Exercise objective - Return nothing but the lines from the one with "Back to the List (263, 494)" through the one with "[Advertisement] (54, 1437)" in the data below, word for word and without pictures.

Collected data -

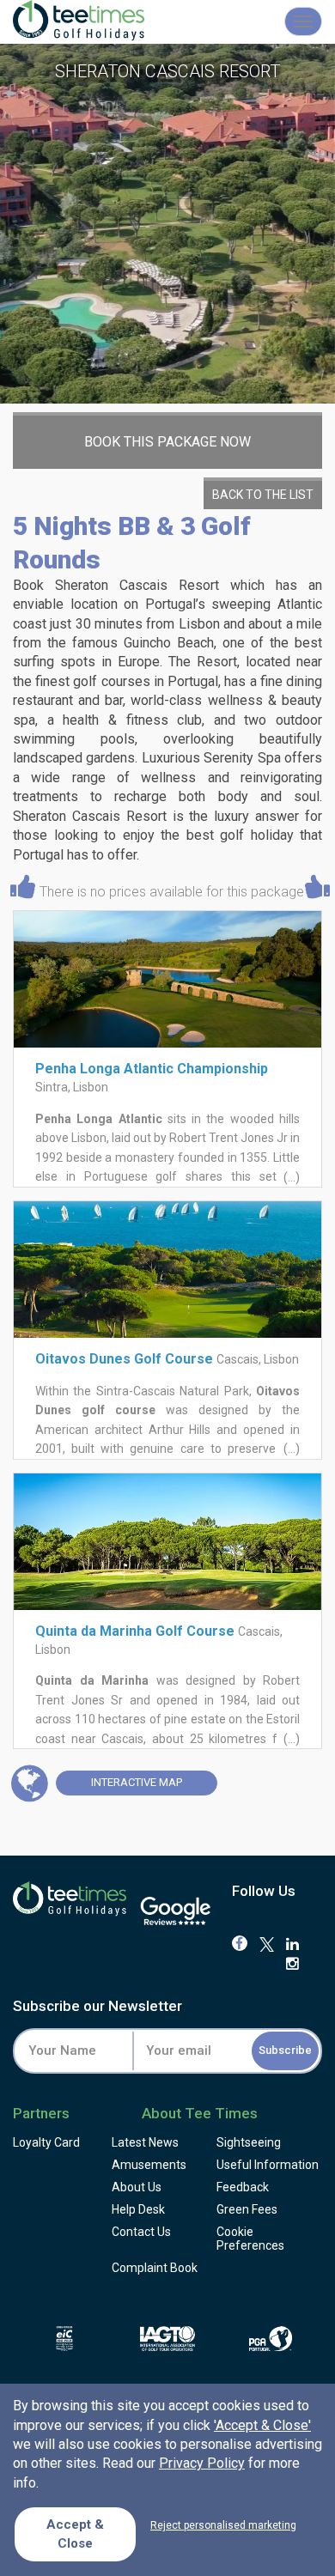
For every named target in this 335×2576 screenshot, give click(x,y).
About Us (136, 2187)
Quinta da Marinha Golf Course (134, 1631)
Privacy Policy (202, 2463)
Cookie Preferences (250, 2238)
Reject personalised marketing (223, 2525)
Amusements (149, 2165)
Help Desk (138, 2209)
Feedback (242, 2187)
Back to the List (263, 494)
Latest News (145, 2142)
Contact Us (141, 2232)
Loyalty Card (46, 2142)
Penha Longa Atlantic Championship (151, 1068)
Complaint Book (155, 2268)
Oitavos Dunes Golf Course (124, 1359)
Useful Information (267, 2165)
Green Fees (246, 2209)
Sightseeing (248, 2142)
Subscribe (285, 2050)
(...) (290, 1177)
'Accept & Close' (262, 2425)
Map (136, 1782)
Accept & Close (75, 2533)
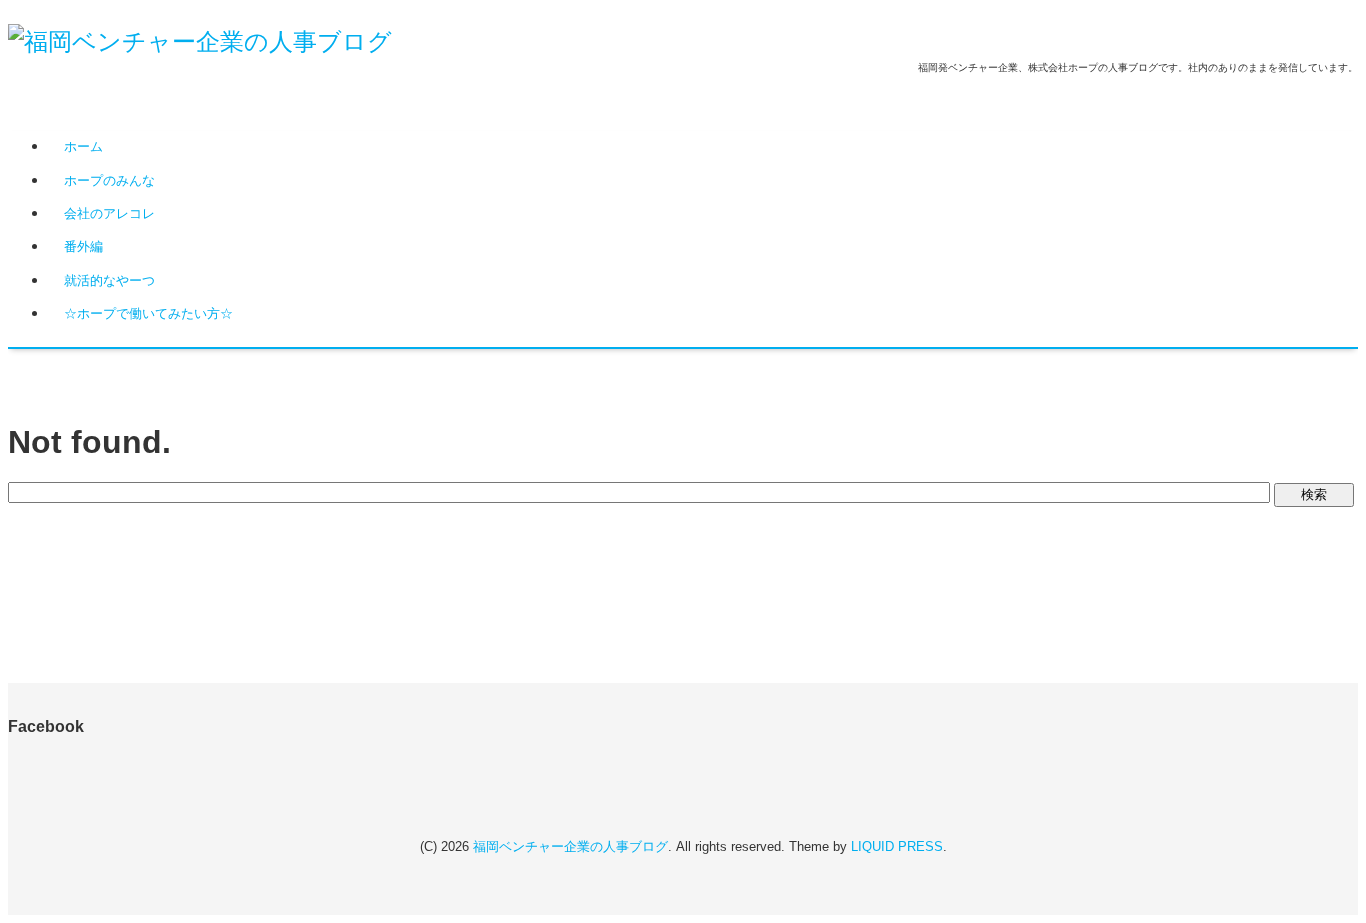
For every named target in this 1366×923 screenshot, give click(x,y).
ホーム (83, 146)
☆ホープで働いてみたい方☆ (148, 313)
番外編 (83, 246)
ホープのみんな (109, 180)
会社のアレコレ (109, 213)
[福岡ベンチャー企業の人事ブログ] (200, 41)
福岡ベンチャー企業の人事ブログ (570, 846)
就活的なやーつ (109, 280)
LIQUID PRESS (897, 846)
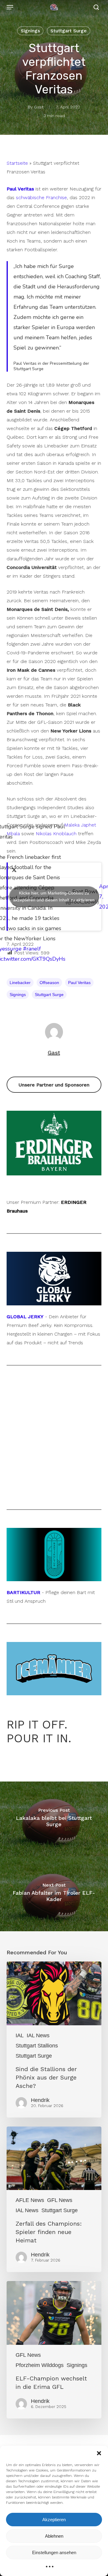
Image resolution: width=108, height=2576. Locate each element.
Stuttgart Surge (68, 31)
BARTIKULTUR (23, 1592)
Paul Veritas (79, 982)
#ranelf (32, 948)
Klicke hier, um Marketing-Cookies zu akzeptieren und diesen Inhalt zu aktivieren (53, 896)
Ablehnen (54, 2536)
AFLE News (30, 2200)
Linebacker (20, 982)
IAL (20, 2035)
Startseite (17, 163)
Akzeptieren (54, 2519)
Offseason (49, 982)
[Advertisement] (54, 1437)
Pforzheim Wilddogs (40, 2365)
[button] (99, 2453)
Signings (30, 31)
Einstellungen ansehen (54, 2552)
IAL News (38, 2035)
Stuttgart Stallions (37, 2046)
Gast (39, 107)
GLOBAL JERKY (25, 1316)
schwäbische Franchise (41, 197)
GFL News (59, 2200)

Output of the task -
Back to the List (263, 494)
Latest News (145, 2142)
Contact Us (141, 2232)
Loyalty Card (46, 2142)
Penha Longa Atlantic Championship (151, 1068)
Complaint Book (155, 2268)
Oitavos Dunes Golf Course (124, 1359)
Useful Information (267, 2165)
Green Fees (246, 2209)
Sightseeing (248, 2142)
Subscribe (285, 2050)
(...) (290, 1177)
'Accept & Close' (262, 2425)
Map (136, 1782)
Accept & Close (75, 2533)
For every named target in this 1366×923 screenshot, give click(x,y).
ホーム (83, 146)
☆ホープで働いてみたい方☆ (148, 313)
番外編 (83, 246)
ホープのみんな (109, 180)
会社のアレコレ (109, 213)
[福岡ベンチャー企業の人事ブログ] (200, 41)
福岡ベンチャー企業の人事ブログ (570, 846)
就活的なやーつ (109, 280)
LIQUID PRESS (897, 846)
Image resolution: width=108, height=2576. Locate each element.
Stuttgart Surge (68, 31)
BARTIKULTUR (23, 1592)
Paul Veritas (79, 982)
#ranelf (32, 948)
Klicke hier, um Marketing-Cookies zu akzeptieren und diesen Inhalt zu aktivieren (53, 896)
Ablehnen (54, 2536)
AFLE News (30, 2200)
Linebacker (20, 982)
IAL (20, 2035)
Startseite (17, 163)
Akzeptieren (54, 2519)
Offseason (49, 982)
[Advertisement] (54, 1437)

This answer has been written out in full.